Por primera vez en España, el Ministerio de Defensa ha reconocido a un militar valenciano, veterano de Irak, el 'síndrome del ex combatiente' o trastorno por estrés postraumático. Esta resolución permitirá al beneficiario cursar baja como miembro de las Fuerzas Armadas y disfrutar de una pensión vitalicia mejorada.
El Boletín Oficial del Ministerio de Defensa (BOD) hizo público el miércoles el dictamen de la Subsecretaría de Defensa por la que se fijó el pase a retiro del suboficial del Ejército de Tierra F.C.S., como consecuencia de padecer el 'síndrome del ex combatiente'. La citada resolución, sin embargo, no cita explícitamente esta afección como causa de la jubilación anticipada del militar.
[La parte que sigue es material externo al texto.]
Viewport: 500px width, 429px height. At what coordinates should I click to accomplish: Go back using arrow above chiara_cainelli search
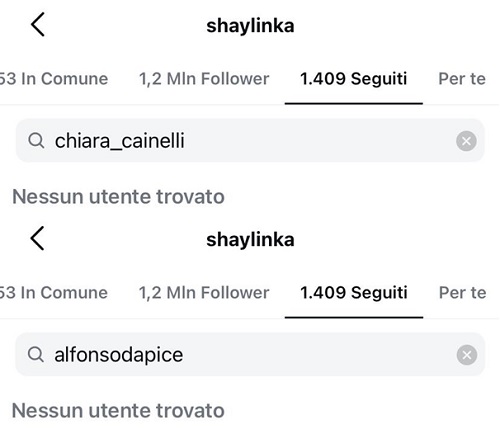pyautogui.click(x=38, y=24)
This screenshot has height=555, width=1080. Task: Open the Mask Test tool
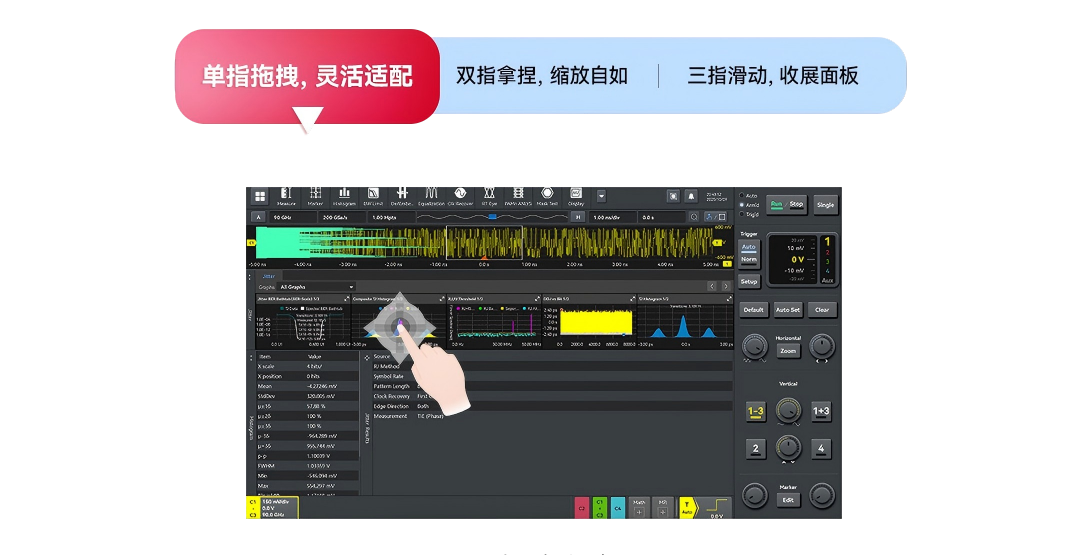[x=547, y=196]
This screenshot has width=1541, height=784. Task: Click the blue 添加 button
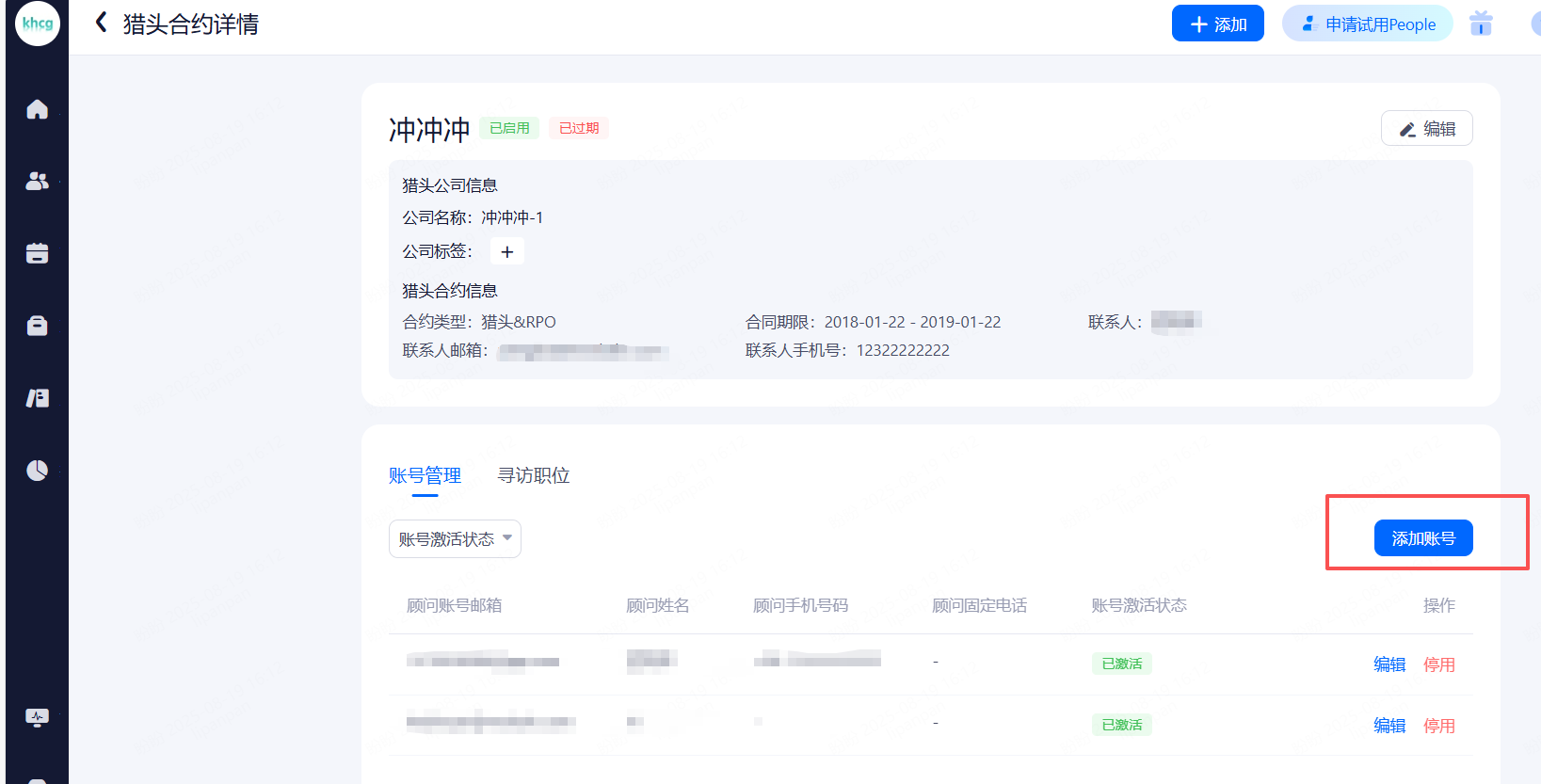(x=1217, y=24)
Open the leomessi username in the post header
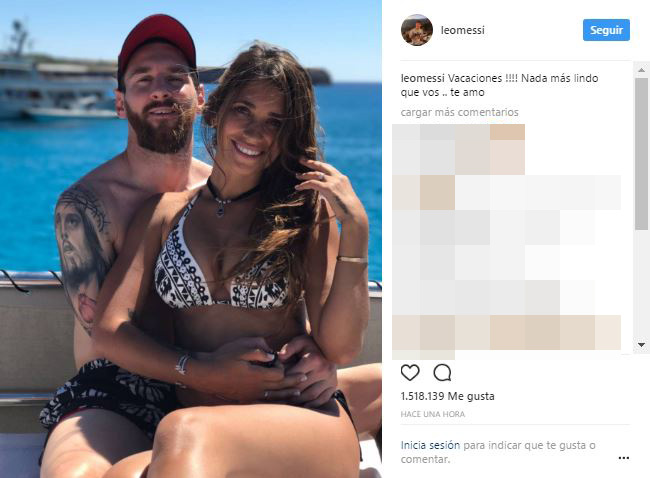This screenshot has width=650, height=478. click(x=463, y=30)
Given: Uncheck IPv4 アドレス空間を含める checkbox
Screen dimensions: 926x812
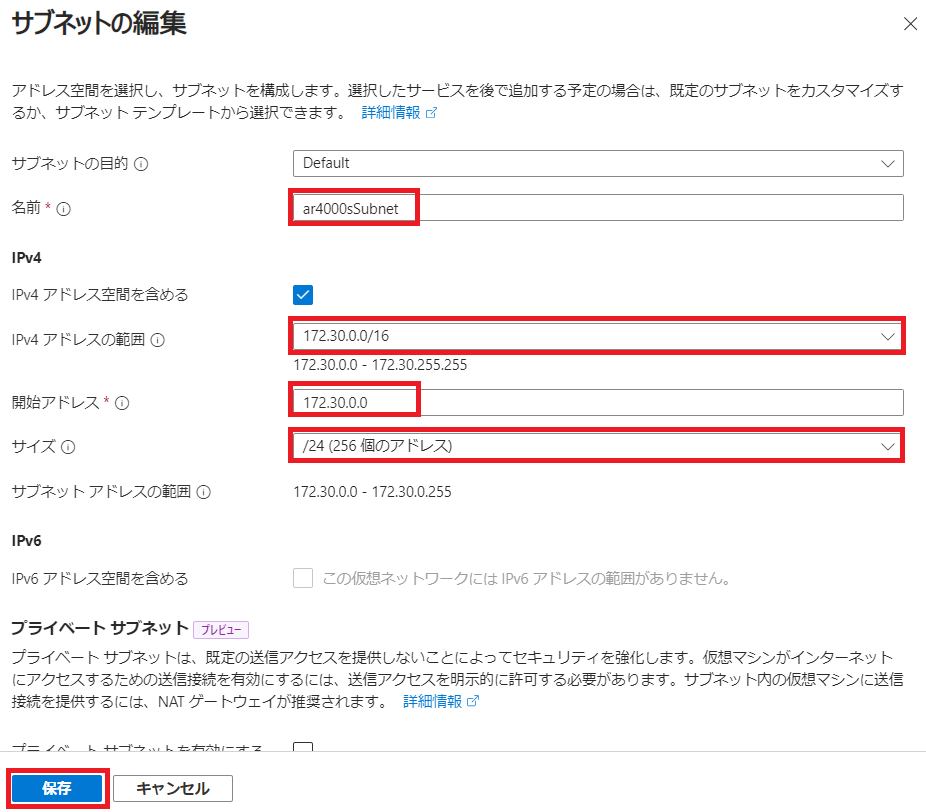Looking at the screenshot, I should click(303, 295).
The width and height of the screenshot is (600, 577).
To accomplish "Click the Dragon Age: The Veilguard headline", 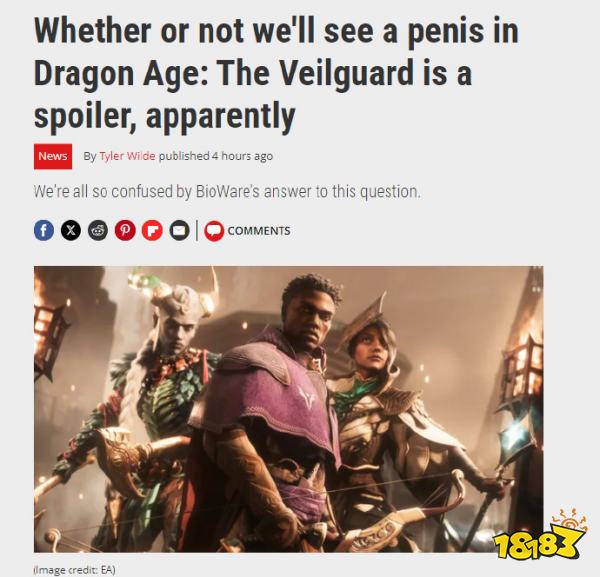I will point(276,73).
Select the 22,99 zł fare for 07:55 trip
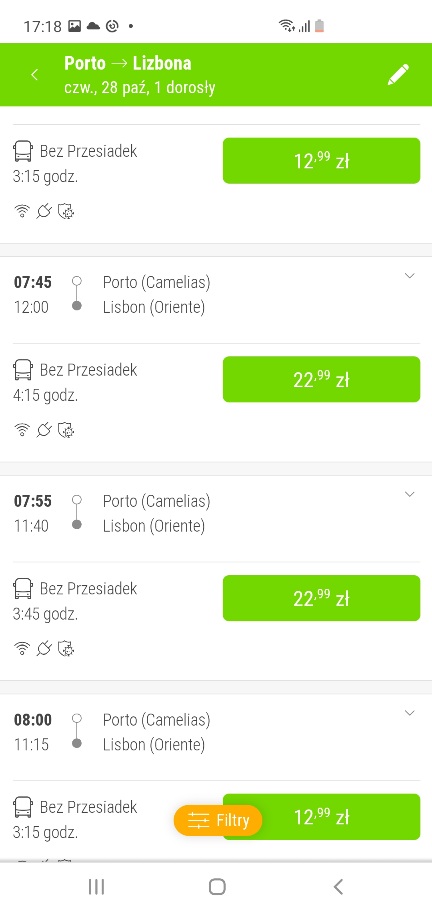The image size is (432, 912). click(322, 598)
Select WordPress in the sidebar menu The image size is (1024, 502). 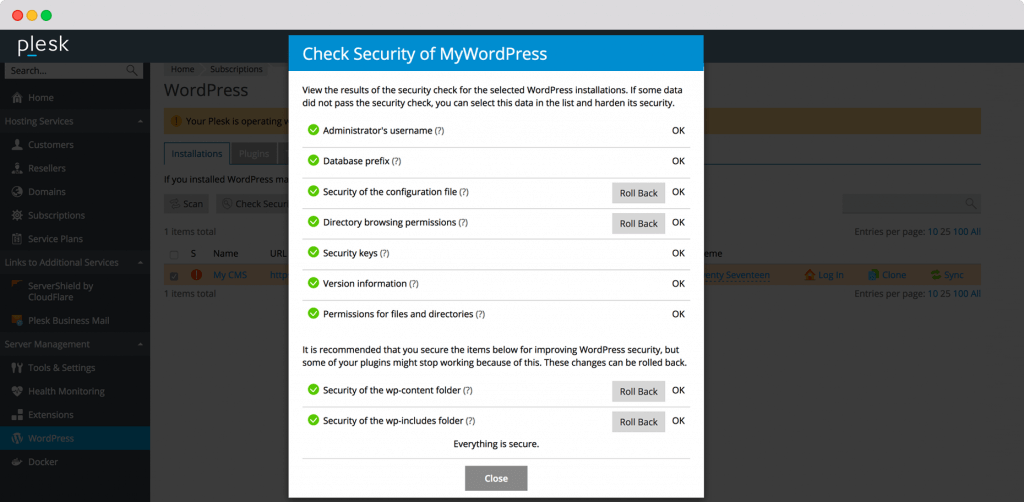pyautogui.click(x=50, y=438)

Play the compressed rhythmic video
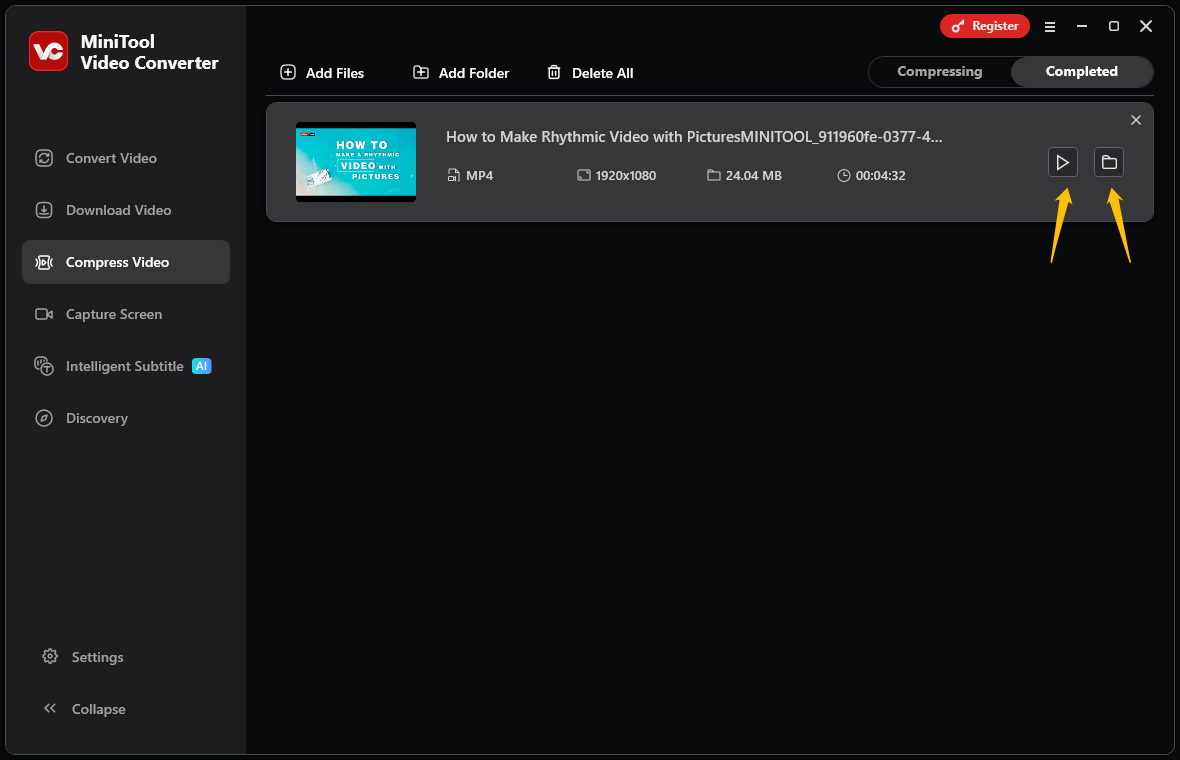point(1063,162)
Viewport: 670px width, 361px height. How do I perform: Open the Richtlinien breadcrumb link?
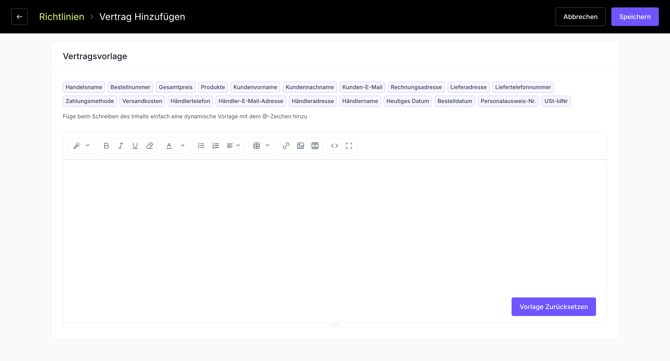62,17
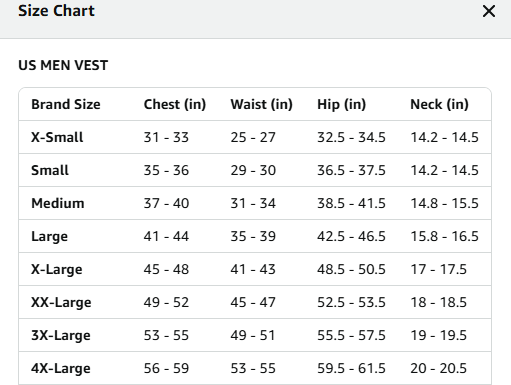
Task: Click the Size Chart title
Action: point(56,11)
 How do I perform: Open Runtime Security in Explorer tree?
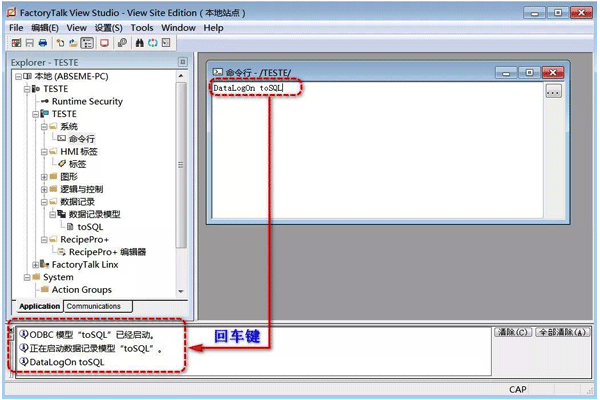pyautogui.click(x=87, y=101)
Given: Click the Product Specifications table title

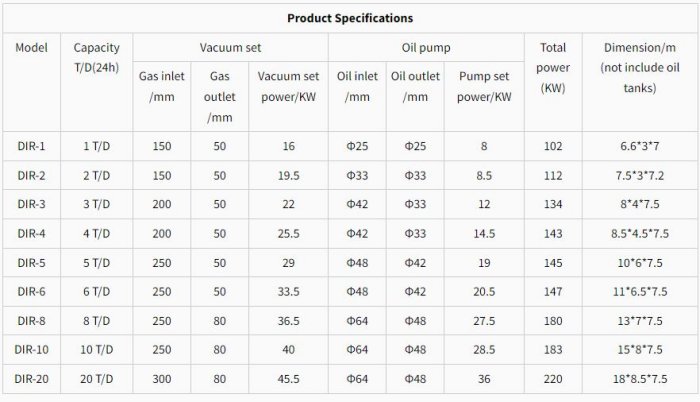Looking at the screenshot, I should [349, 18].

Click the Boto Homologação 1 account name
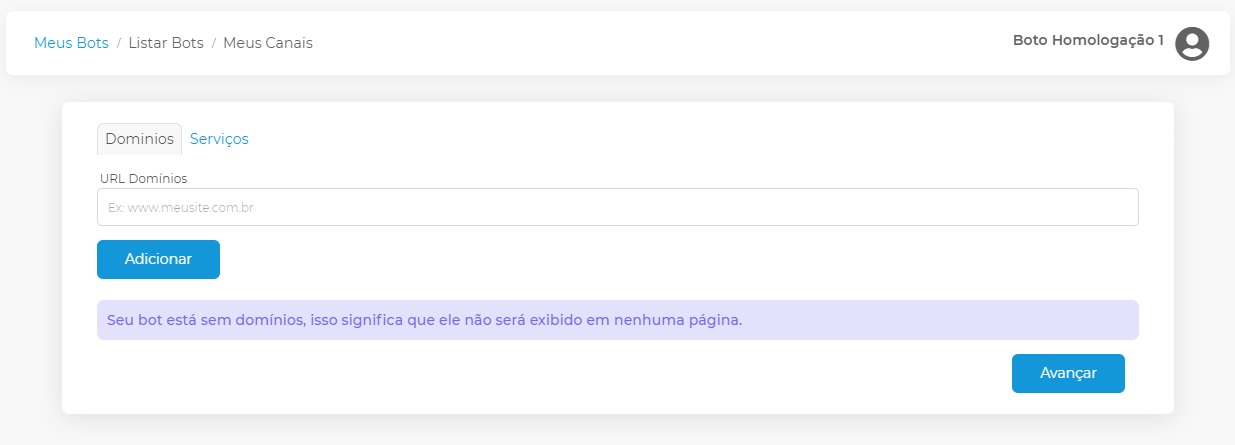point(1088,41)

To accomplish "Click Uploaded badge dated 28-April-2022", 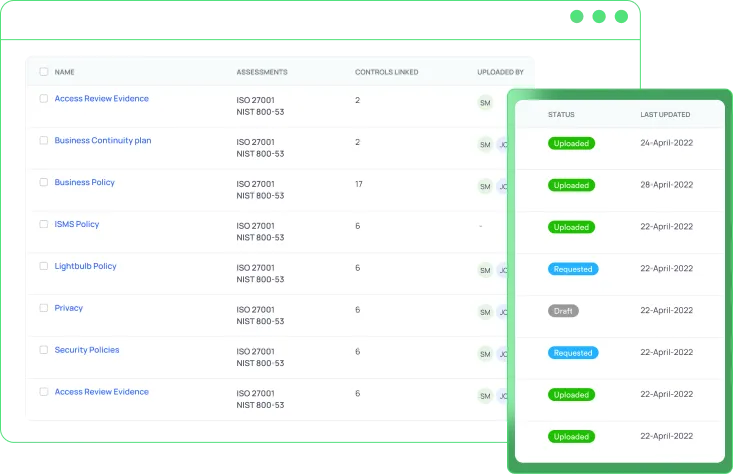I will (571, 185).
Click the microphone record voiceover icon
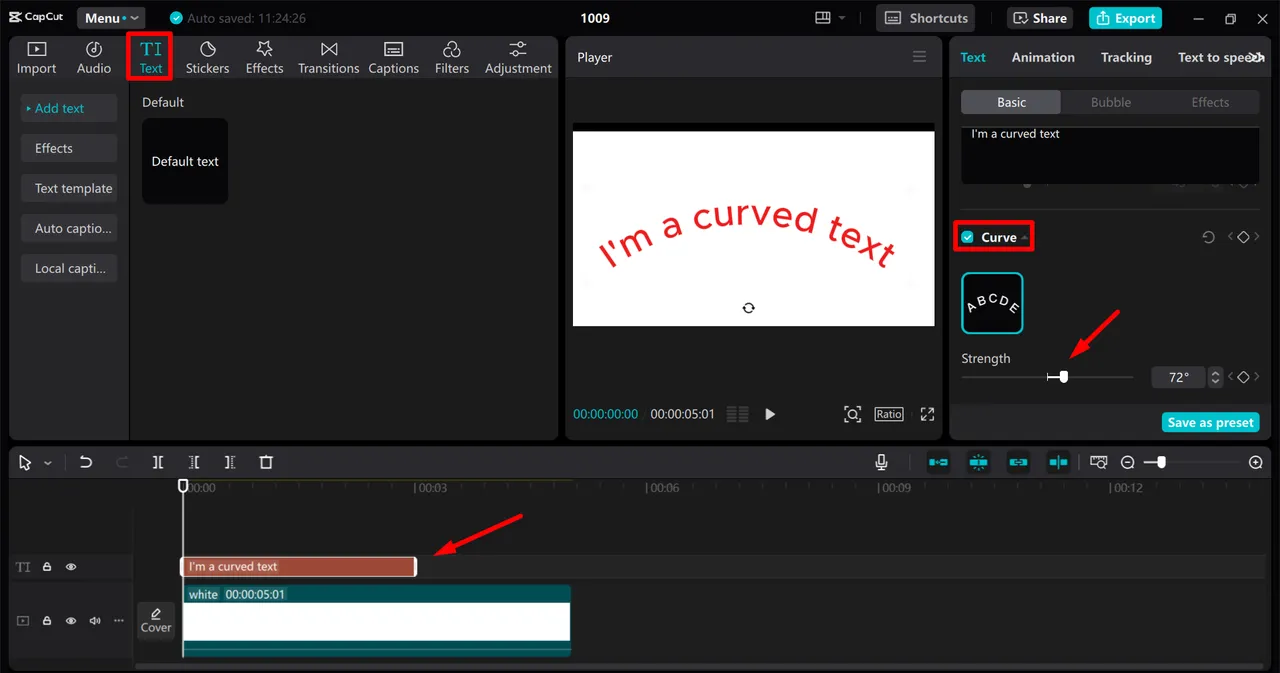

En concreto, los responsables castrenses establecen la declaración de inutilidad permanente para el servicio «acaecida en acto de servicio» de F.C.S. por «insuficiencia de condiciones psicofísicas», de acuerdo con la Ley de la Carrera Militar y con la Ley de Derechos Pasivos del Personal Militar.
El abogado del suboficial destacó que se trata de la «primera vez» que el Ministerio de Defensa reconoce en España que el 'síndrome del ex combatiente' guarda relación de causa-efecto con las experiencias traumáticas que vivió este militar durante la misión humanitaria a la que estuvo destinado en Irak en 2003.
En «constante alerta»
El suboficial, según explicó su letrado, desarrolló en este país diferentes tareas de reconocimiento NBQ (nuclear, biológico y químico), durante las que se encontró sometido a situaciones de «alto riesgo» y de «alerta constante». A esta tensión «propia» de su misión, se unieron otras circunstancias como la guerra civil entre suníes y chiíes, ataques de morteros a la base española, hostilidad de la población civil, atentados directos -vivió de forma especialmente cercana el cometido contra el equipo del CNI español-, o accidentes.
Tras la misión, el sargento regresó a Valencia junto a sus familiares, pero no consiguió olvidar sus vivencias hasta el extremo de querer renunciar a su carrera militar. Así, inició un proceso para determinar si era apto o no como miembro del Ejército. Sus representantes legales presentaron pruebas médicas y diversas alegaciones que han logrado demostrar que su estado de salud era consecuencia directa de sus vivencias en Irak.